Das System soll mit 60 Meter Kabel geliefert werden und unter 250,- Euro und in Farbe 399,- Euro in den Geschäften kosten.

Habe mir schon einige Videos bezüglich solcher Systeme angeschaut aber von der Bildquallität der Grauvell bin ich absolut begeistert gegenüber anderen. 

Was haltet ihr davon?


----------



## FoolishFarmer (15. Januar 2010)

*AW: Grauvell Unterwasser Kamera System*

Das ganze System gibt es in einem schönen Aluköfferchen mit (im Deckel eingelassenen) TFT-Bildschirm in Farbe bei Ebay für unter 250,- Euro.

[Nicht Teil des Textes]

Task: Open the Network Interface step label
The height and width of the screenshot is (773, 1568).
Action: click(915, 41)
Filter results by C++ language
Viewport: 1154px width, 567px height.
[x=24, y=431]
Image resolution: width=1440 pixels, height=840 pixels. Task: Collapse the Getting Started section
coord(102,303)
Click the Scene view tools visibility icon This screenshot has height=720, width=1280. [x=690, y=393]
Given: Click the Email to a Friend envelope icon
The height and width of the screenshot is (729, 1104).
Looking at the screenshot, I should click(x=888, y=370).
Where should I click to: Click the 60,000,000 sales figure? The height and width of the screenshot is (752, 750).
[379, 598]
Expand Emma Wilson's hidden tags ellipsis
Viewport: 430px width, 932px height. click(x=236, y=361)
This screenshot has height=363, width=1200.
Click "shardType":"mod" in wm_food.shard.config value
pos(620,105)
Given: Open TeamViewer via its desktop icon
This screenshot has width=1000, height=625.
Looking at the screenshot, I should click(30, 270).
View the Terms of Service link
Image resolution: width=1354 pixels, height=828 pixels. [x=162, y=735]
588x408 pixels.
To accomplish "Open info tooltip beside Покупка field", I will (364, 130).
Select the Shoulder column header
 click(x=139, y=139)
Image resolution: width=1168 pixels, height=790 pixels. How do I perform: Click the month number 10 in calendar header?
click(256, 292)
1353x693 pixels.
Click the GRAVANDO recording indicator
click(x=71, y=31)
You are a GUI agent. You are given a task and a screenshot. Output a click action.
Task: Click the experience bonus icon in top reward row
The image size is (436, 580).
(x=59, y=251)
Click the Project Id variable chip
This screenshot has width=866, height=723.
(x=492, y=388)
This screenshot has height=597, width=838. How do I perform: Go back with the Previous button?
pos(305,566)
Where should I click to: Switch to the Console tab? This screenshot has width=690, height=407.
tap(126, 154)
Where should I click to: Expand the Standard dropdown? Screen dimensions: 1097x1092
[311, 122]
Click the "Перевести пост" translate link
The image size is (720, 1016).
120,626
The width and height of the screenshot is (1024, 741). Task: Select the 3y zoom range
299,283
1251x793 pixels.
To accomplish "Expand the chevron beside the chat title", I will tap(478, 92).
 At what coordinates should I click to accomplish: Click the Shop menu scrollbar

Die Version mit dem Röhrenbildschirm ist die ganze alte, allererste Variante (von der Firma Waeco). Hier wird doch nicht etwa versucht alte Lagerbestände zu überhöhten Preisen zu veräußern?!? |kopfkrat

EDIT: So sieht das Ganze aus (hab ich seit Jahren beruflich im Einsatz).


----------



## minden (15. Januar 2010)

*AW: Grauvell Unterwasser Kamera System*

Hätt ich mir auch mal fast geschossen....dann verpennt#q

@FoolishFarmer
Mich würde sowas nur für Baggerseen interessieren....wie ist denn da deine Erfahrung mit bzgl. der Sichtweite unter Wasser. Sagen wir mal als Beispiel in einem See, indem ich bei ca. 3m den Grund noch so erkennen kann. 
Wie weit kann ich da mit so ner Cam sehen?
Bei welcher Tiefe ist zu wenig Licht um rigendwas zu erkennen?

Greeetz


----------



## Platte (15. Januar 2010)

*AW: Grauvell Unterwasser Kamera System*

Das Grauvell System läuft über Infrarot und erzeugt auch kein sichtbares Licht. Also auch keine Scheuchwirkung.
Wie weit man damit sehen kann liegt wohl am Gewässer. Bei uns hier in der Ostsee soll man Sichweiten von 3-20m haben. Je nadem wie die Wetter - und Strömungslage ist. In der Regel sollen es etwa 8m Sichtweite sein. Es soll aber nicht selten sein das man deutlich mehr hat. Wurde mir jedenfalls von einem Taucher berichtet der dort Filmt.


----------



## Platte (16. Januar 2010)

*AW: Grauvell Unterwasser Kamera System*

Habe gerade folgendes Angebot von Grauvell bekommen:
.................................................. .............
hi,

wir sind gerade dabvei sämtliche TEKLON-Wobbler von Grauvell in Sequenzen damit zu filmen.
Andreas Burkhardt wird in Kürze das Beißverhalten der Plattfische damit dokumentieren.
Danach stelle ich gerne jedem interessierten Angler oder Zweifler diese Geräte kostenlos zur Verfügung. 
Sagen wir mal für ca. 1 Woche. Dann bekommt der Nächste es. Bewerbungen einfach an Grauvell.deutschland@googlemail.com 
.................................................. ................
Meine Bewerbung ist raus#6


----------



## a.bu (16. Januar 2010)

*AW: Grauvell Unterwasser Kamera System*

Moin Moin , 

jetzt muß ich mal etwas auf die Bremse treten . Ich habe das beschriebene Kamerasysthem  in Augenschein nehmen können und daraus ist die Idee erwachsen , zu versuchen sobald mein Boot wieder im Einsatz ist ,  (ab Mitte April) einige Aufnahmen vom Beissverhalten der Plattfische aufzunehmen . Ob das funktioniert , so wie wir uns das vorstellen , keine Ahnung aber den Versuch ist es wert .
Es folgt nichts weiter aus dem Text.